When this flow is interrupted or when investors request the full or concomitant repayment of their funds, the scheme falls apart and the entire fraud is exposed.

The promise of large gains in a short term, with little or no risk, is what attracts people to invest in such a scheme. For the sake of gain, they either ignore the fact that they don’t know much about the object of their investment, or they do not have the financial education or the necessary competence to ask questions.

If there are, however, curious people who want to know more about how their money is invested, the organizers’ answers have some common features. They often talk about offshore investments, future trading or high-yield investment programs. Other times, they claim that the investment strategy is secret and, therefore, cannot be disclosed.

In order to not raise suspicions, the organizers of the scam send account statements or statements containing the so-called value earned by investors.

- SOURCE EXCERPT:

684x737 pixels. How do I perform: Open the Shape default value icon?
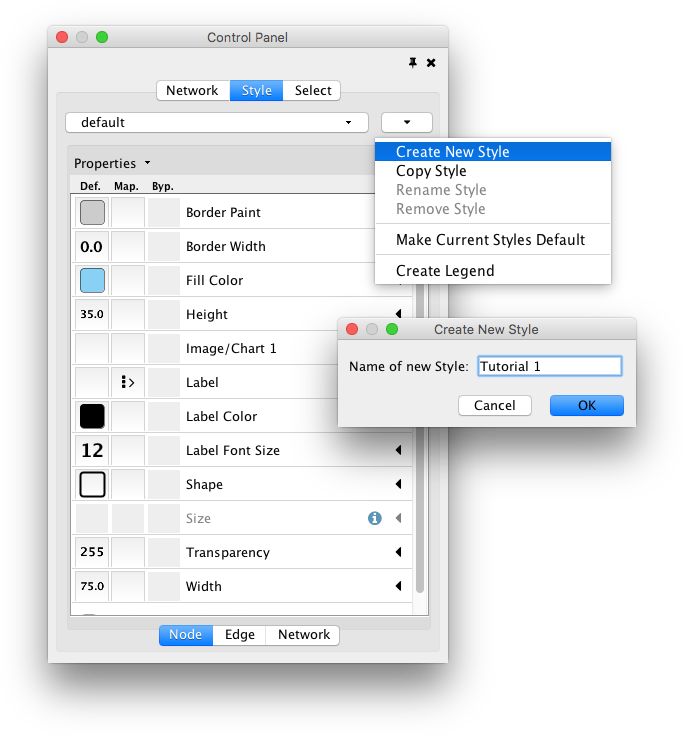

- STATED GOAL 1: Transcribe the passage on investment fraud between "The promise of" and "earned by investors.", inclusive.
- STATED GOAL 2: Using the passage on investment fraud, decide whether each statement agrees with it, answering yes or no and quoting the words that settle it: (a) the organizers sometimes claim their investment strategy is secret; (b) people are drawn in by the promise of modest gains over a long period; (c) the scheme falls apart when investors ask for full repayment of their funds.
- STATED GOAL 3: Write the next part of the passage on investment fraud, picking up after its final sentence.
You will not need the material for this work.

- EXPECTED ANSWER 1:
The promise of large gains in a short term, with little or no risk, is what attracts people to invest in such a scheme. For the sake of gain, they either ignore the fact that they don’t know much about the object of their investment, or they do not have the financial education or the necessary competence to ask questions.

If there are, however, curious people who want to know more about how their money is invested, the organizers’ answers have some common features. They often talk about offshore investments, future trading or high-yield investment programs. Other times, they claim that the investment strategy is secret and, therefore, cannot be disclosed.

In order to not raise suspicions, the organizers of the scam send account statements or statements containing the so-called value earned by investors.

- EXPECTED ANSWER 2:
(a) Yes: "Other times, they claim that the investment strategy is secret and, therefore, cannot be disclosed."
(b) No: "The promise of large gains in a short term, with little or no risk, is what attracts people to invest in such a scheme."
(c) Yes: "when investors request the full or concomitant repayment of their funds, the scheme falls apart and the entire fraud is exposed."

- EXPECTED ANSWER 3:
Disclosure of fraud and legal repercussions

The collapse of a Ponzi scheme fraud occurs when the flow of new investors is stopped, when participants withdraw or wish to withdraw large sums of money, when organizers run away with the funds available at that time or when the crime is revealed by the press, authorities or from inside.

According to our partners from the act Botezatu Estrade Partners law firm, in the Romanian legislation, a Ponzi scheme type financial fraud has consequences for the author or authors within the following legal classification:

The crime of fraud in aggravated form, provided in art. 244 (2) Criminal Code states that:  Fraud committed through the use of false names or qualities or other fraudulent means shall be punished by imprisonment of 1 to 5 years.

The crime of money laundering through the ways provided in art. 49 (1) a) and b) of Law 129/2019 for preventing and combating money laundering and terrorist financing states that: It is a crime of money laundering and it shall be punished by imprisonment of 3 to 10 years .

  1. the exchange or transfer of assets, knowing that they come from the commission of crimes, for the purpose of hiding or concealing the illicit origin of these goods or in order to help the person who committed the crime from which the assets originate in order to evade prosecution, trial or execution of the sentence.
  2. the concealment or hiding of the true nature, source, location, provision, movement or ownership of the assets or of the rights over them, knowing that the assets come from crimes commission.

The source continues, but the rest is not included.